- Born: Mary Malsawmdawngi Kalemyo, Sagaing Region, Myanmar
- Origin: Aizawl, Mizoram, India
- Genres: Mizo music
- Occupation: Singer
- Instrument: Vocals
- Years active: 2022-present

= Mary Dawgni =

Mary Dawngi (born Mary Malsawmdawngi) is a Burmese singer based in Aizawl, Mizoram, India. Originally from Kalemyo in Sagaing Region, she fled Myanmar in 2022 following the 2021 military coup and the ensuing civil war.

== Career ==
Before the coup, Dawngi had been active in the local music scene in Kalemyo. After arriving in Aizawl as a refugee, she collaborated with Mizo singer Saiwanah on the song "Ka Pa Khuma," a Mizo-language version of the poem "The Miller of the Dee," released in July 2023. The song's music video accumulated over 15 million views on YouTube. She won "Best New Artist and Song of the Year" at the Lelte Awards ceremony.

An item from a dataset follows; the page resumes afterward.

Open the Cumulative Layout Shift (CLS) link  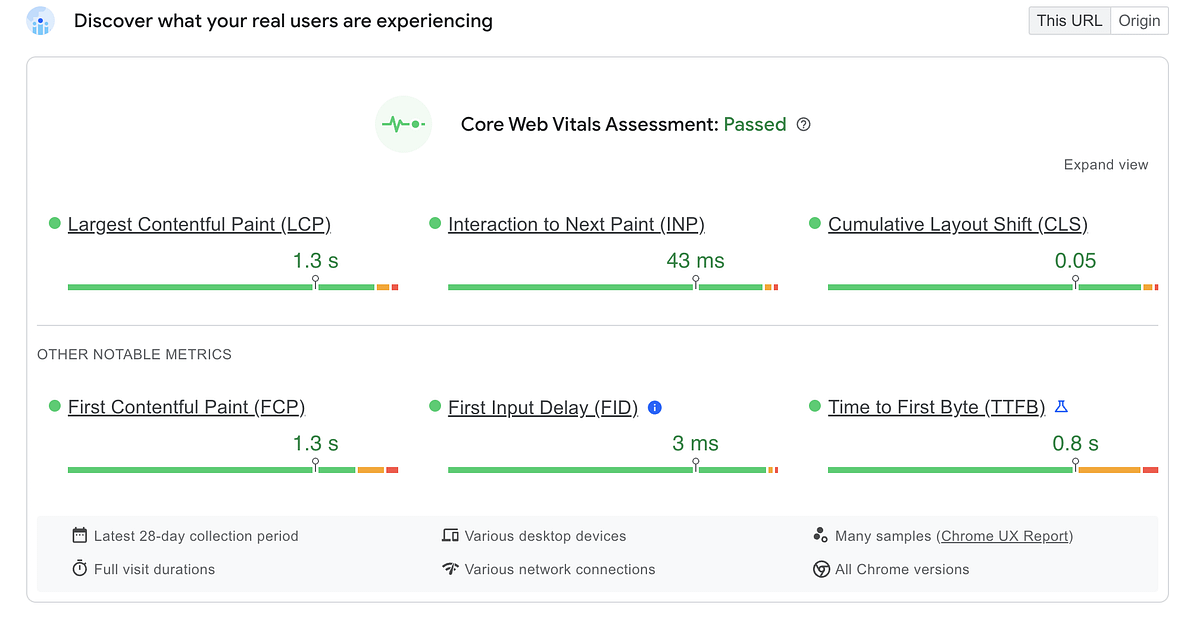[x=958, y=224]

Dawngi has since released solo singles including "Duhaisam" and "Aw Bawihte." She has been described as a "household name in Mizoram" and continues to perform live across the state, though visa restrictions have prevented her from performing internationally. She resides in Aizawl with her brother and is registered as a refugee with a local non-governmental organisation.